Human-Centric: it begins by aligning AI to individual humans, not the entire society. Group alignment may then emerge naturally through social discourse.
Human-Right: it treats access to AI as a basic human right, not as a product to be bought or sold. We need Universal HI, not Universal Basic Income (UBI).
Humaism is a reaction to the current practice of pursuing AI research for its own sake, as exemplified by the mission statement of OpenAI to create AGI. It provides an alternative path that resolves the existential threats to human existence, agency, and relevance presented by AGI. Humaism is inspired by Renaissance Humanism, humanistic philosophy, and the humanities. It prioritizes all human beings’ continued value, worth, and dignity. Humaism seeks to place AI firmly under human control. It sees individually tailored HI as a tool for human empowerment and self-actualization. Humaic AIs become our trusted companions and guardian angels.
The vision of humaism may be summarized within the humaic thesis.
THE HUMAIC THESIS argues that the best way to protect humanity from the existential threat of AGI is to give everyone an individually-aligned HI guardian.
The extinction threats are solved through bottom-up alignment of HI.
The enslavement threat disappears once we have universal access to HI.
The replacement threat falls away if we treat HI as a vital companion.
The Humaic Stack
Before creating Humaic Intelligence, we must throw away the book and forget how systems like ChatGPT are built. We must start over from first principles, using humaism as a guide. This path leads us to the seven-layered humaic stack — a technical blueprint for designing open-source HI systems that can compete with AGI at scale. What follows serves as an early sketch, with a more in-depth explanation to follow in subsequent posts.
Synthetic Data: instead of brute-force training on the entire Internet, we need to train HI on smaller, high-quality data sets personalized to each user. This could involve leveraging retrievers for factual data while only training on smaller synthetic data sets as needed for tasks like reading, writing and arithmetic.
Small Models: instead of large cloud models, HI must be small enough to run on personal devices, maintaining privacy while keeping the user in control. Models like Llama, Falcon, and Orca are on the right path, while techniques like LoRA and quantization are making it possible to run them on consumer hardware.
Individual Alignment: instead of aligning to a single ideal group, we need to align each HI to the unique preferences of its individual user. This could be done through limited fine-tuning using personal data to generate an individual constitution with Reinforcement Learning from AI Feedback (RLAIF) or DPO.

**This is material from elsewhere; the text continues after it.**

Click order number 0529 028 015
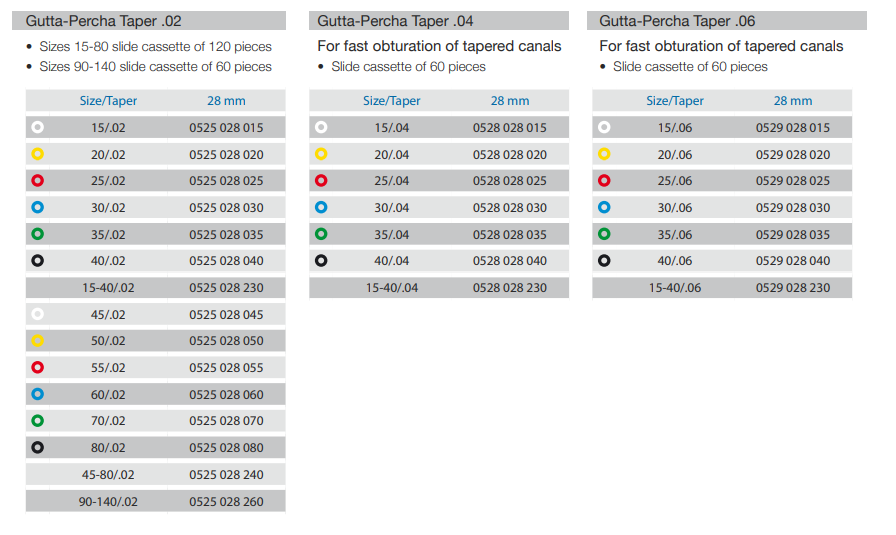Screen dimensions: 896x535 coord(793,127)
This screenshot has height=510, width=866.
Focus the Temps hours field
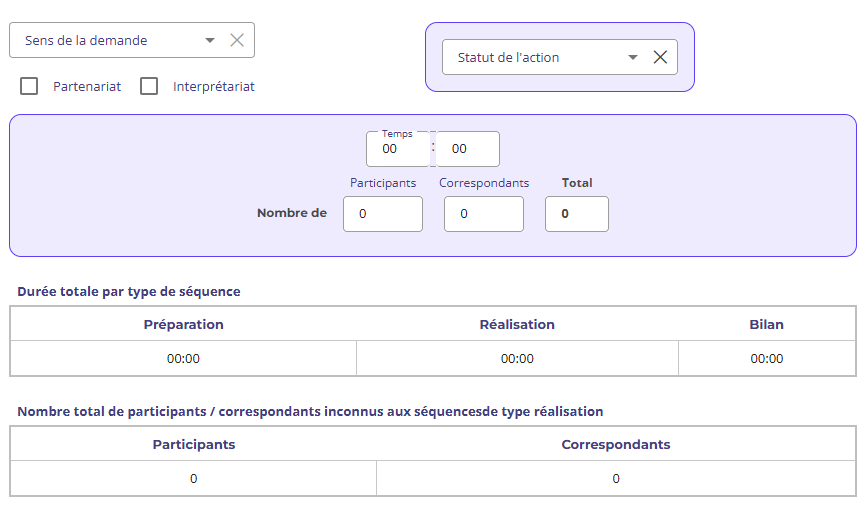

Cognitive Architecture: instead of simple assistants that can only answer questions, we need to craft HI as semi-autonomous intelligent agents capable of reasoning, planning, self-reflection, using tools, and remembering our interactions. This requires new purpose-built agentic frameworks for developers.
Universal Interface: instead of just a textual chatbot, we need to re-imagine HI as our interface to all software, by allowing it to generate UIs on-demand while treating traditional apps as APIs, perhaps even as the Operating System itself, whether that be through standard text, voice, video, or even in extended reality.
Open Collaboration: instead of just interacting with their users, HIs should be able to interact directly with each other, while acting to facilitate human communication. Web3 could enable this in global, permissionless, and trustless manner; by providing the infrastructure for identity, payments and collaboration.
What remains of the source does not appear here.